**Exercise objective**. Could the lines from the line bearing "You are a computer-use" to the end of the records below be copied exactly, with the pictures left out and no other lines added?

● ● ● ● ●

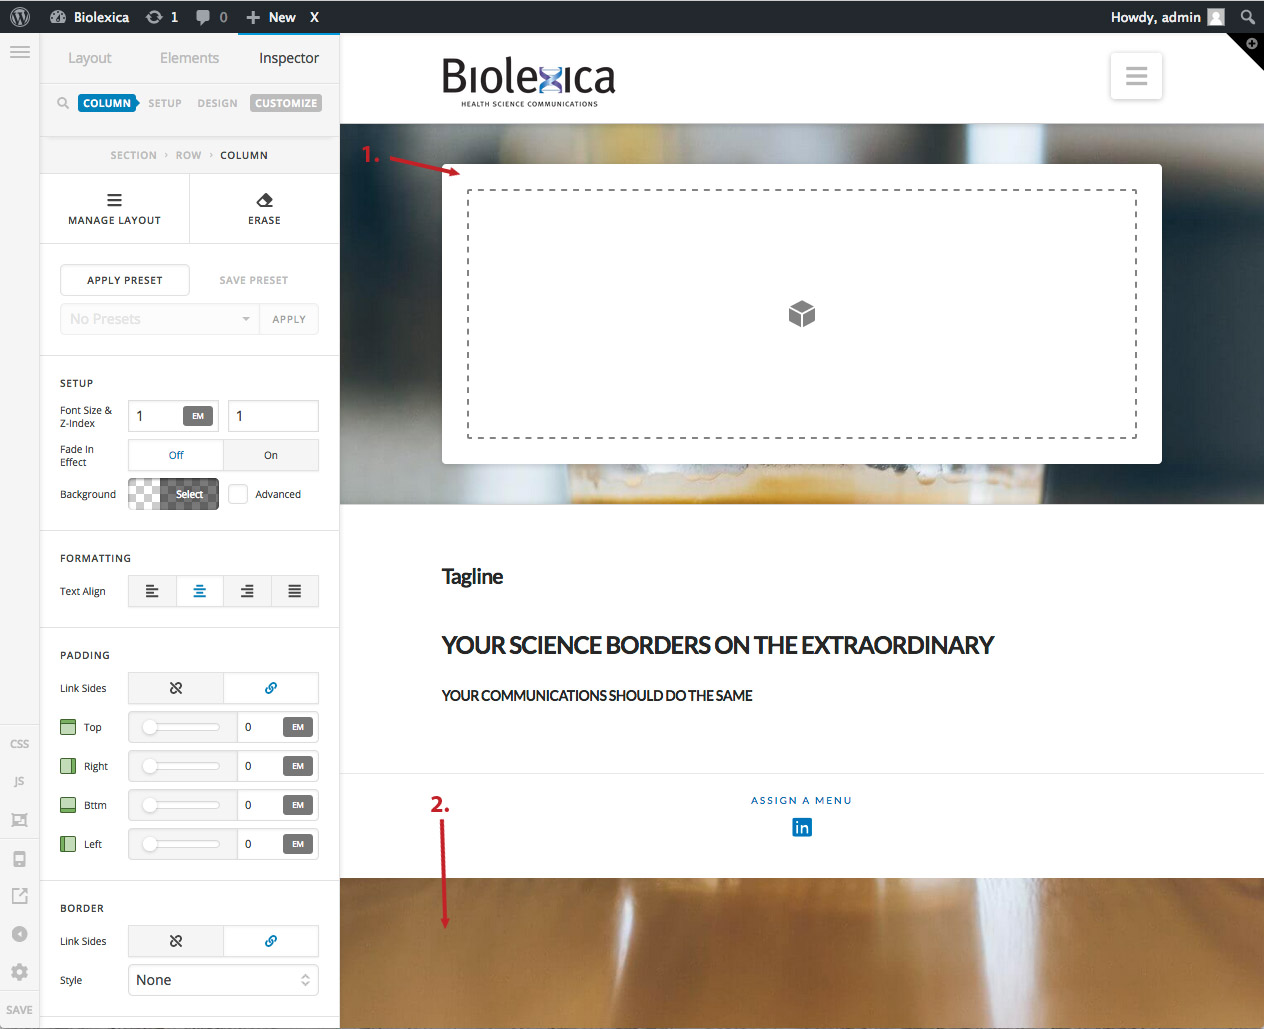The height and width of the screenshot is (1029, 1264).
Task: Click the Apply Preset button
Action: (x=125, y=280)
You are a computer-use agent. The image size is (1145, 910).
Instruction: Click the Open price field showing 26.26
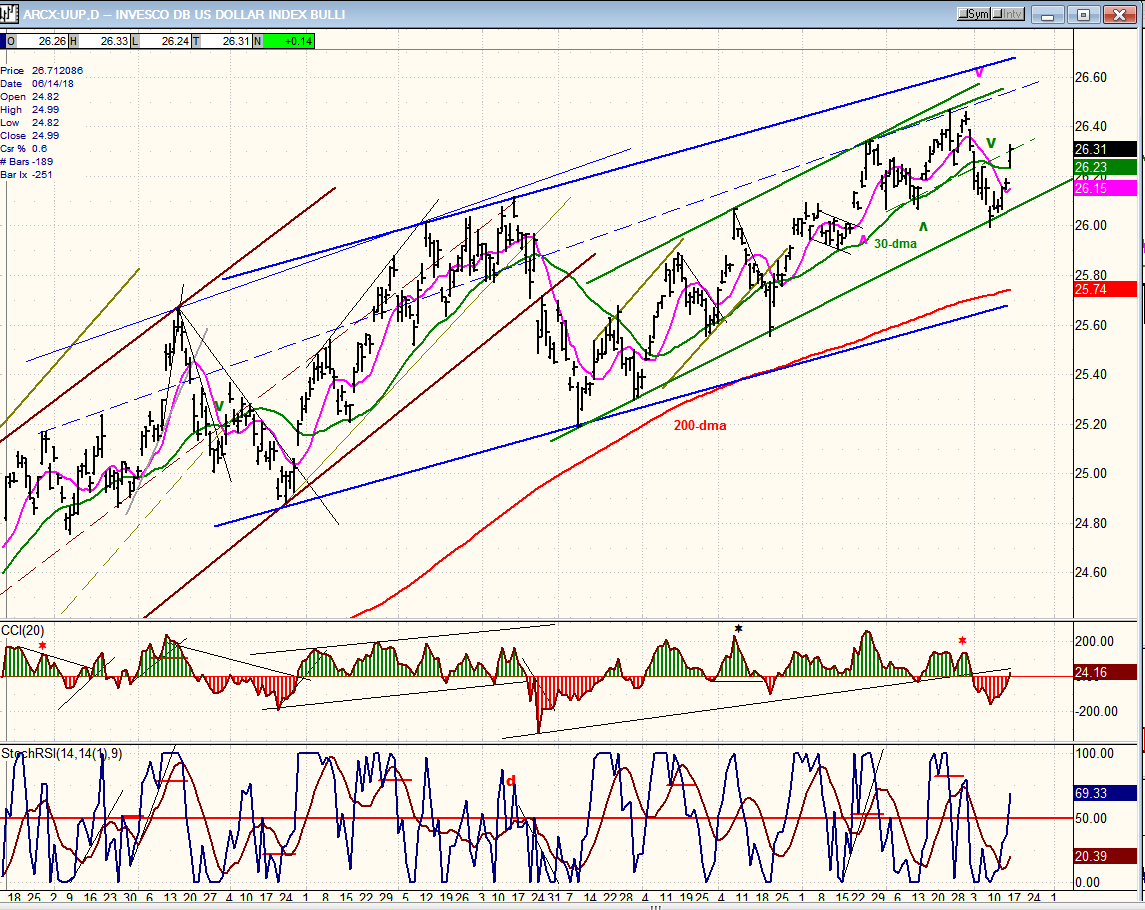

● ● ● ● ●

**Answer box**.
You are a computer-use agent. The image size is (1145, 910).
Instruction: Click the Open price field showing 26.26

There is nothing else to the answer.